I’m well aware that after all this praise, I could be in for a big disappointment if the subsequent seasons don’t pay off their promises the way the first two have. But I’m fairly confident they will, for a few reasons. First of all, the showrunner has proven himself highly capable of creating clever and well-constructed TV shows before with The Office, Parks and Recreation, and Brooklyn Nine-Nine. Second, he has made it clear that he started this show with a deliberate plan for where it was ultimately headed. He’s made the rather unusual request of shorter seasons, only twelve or thirteen episodes, to keep the story from getting bloated with unnecessary padding. He doesn’t seem inclined to make more episodes just to keep the story stretching on and on — when it reaches its natural conclusion, it will end.
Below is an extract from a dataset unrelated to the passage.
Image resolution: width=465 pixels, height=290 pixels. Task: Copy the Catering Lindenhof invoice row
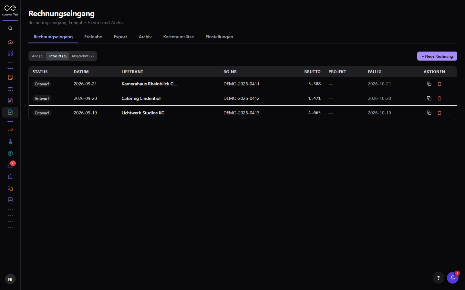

I will actually be quite happy if the series finishes after four seasons, as long as that’s where it was intended to finish. I’ve seen too many TV shows get weaker and weaker as they go on past when they should have ended. This is perhaps a rare opinion, but I’d rather a show stop while it’s still popular — because it’s still high-quality.
Like Chidi, I’ve just used a lot of words to say what is essentially a very simple concept, so I’ll sum it up more succinctly. The Good Place is great TV. Watch it!